▶
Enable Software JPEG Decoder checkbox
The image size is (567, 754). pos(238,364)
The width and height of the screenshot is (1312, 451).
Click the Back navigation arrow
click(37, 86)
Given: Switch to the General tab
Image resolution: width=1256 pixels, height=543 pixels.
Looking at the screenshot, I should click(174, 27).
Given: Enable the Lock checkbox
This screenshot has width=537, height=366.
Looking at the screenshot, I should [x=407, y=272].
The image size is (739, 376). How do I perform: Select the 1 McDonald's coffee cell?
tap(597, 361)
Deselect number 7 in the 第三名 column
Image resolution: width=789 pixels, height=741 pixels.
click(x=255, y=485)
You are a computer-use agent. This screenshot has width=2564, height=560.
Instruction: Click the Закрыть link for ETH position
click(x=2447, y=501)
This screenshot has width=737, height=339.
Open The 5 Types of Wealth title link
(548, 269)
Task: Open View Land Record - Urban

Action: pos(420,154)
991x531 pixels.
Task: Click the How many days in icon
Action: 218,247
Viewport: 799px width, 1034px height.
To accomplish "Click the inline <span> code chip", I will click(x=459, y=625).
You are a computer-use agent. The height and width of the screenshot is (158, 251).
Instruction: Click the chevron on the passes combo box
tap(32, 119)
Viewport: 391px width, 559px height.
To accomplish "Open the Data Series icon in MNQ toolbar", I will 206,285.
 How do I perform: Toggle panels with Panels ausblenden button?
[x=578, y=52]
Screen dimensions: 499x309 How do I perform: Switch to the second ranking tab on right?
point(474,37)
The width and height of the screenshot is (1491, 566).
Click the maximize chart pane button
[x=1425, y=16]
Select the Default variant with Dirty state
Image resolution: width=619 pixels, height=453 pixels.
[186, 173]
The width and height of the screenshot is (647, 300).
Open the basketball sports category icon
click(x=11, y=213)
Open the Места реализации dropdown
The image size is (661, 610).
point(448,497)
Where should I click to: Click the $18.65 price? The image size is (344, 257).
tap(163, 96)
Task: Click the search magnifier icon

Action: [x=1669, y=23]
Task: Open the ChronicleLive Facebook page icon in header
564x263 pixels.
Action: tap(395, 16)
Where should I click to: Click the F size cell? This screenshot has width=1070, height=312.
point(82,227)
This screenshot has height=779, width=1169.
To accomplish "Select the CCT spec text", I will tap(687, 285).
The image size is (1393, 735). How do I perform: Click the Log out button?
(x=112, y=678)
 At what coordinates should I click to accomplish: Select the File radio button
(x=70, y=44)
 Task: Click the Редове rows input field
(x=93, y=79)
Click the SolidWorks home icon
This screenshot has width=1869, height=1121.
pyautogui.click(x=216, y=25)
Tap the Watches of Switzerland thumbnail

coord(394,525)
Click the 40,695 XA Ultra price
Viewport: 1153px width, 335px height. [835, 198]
◀
## [PROBLEM DESCRIPTION]
Print, exactly as they appear above, the lines running from the one with "The image size is (661, 610)." through the final line.

## [ANSWER BELOW]
The image size is (661, 610).
point(448,497)
Where should I click to: Click the $18.65 price? The image size is (344, 257).
tap(163, 96)
Task: Click the search magnifier icon

Action: [x=1669, y=23]
Task: Open the ChronicleLive Facebook page icon in header
564x263 pixels.
Action: tap(395, 16)
Where should I click to: Click the F size cell? This screenshot has width=1070, height=312.
point(82,227)
This screenshot has height=779, width=1169.
To accomplish "Select the CCT spec text", I will tap(687, 285).
The image size is (1393, 735). How do I perform: Click the Log out button?
(x=112, y=678)
 At what coordinates should I click to accomplish: Select the File radio button
(x=70, y=44)
 Task: Click the Редове rows input field
(x=93, y=79)
Click the SolidWorks home icon
This screenshot has width=1869, height=1121.
pyautogui.click(x=216, y=25)
Tap the Watches of Switzerland thumbnail

coord(394,525)
Click the 40,695 XA Ultra price
Viewport: 1153px width, 335px height. [835, 198]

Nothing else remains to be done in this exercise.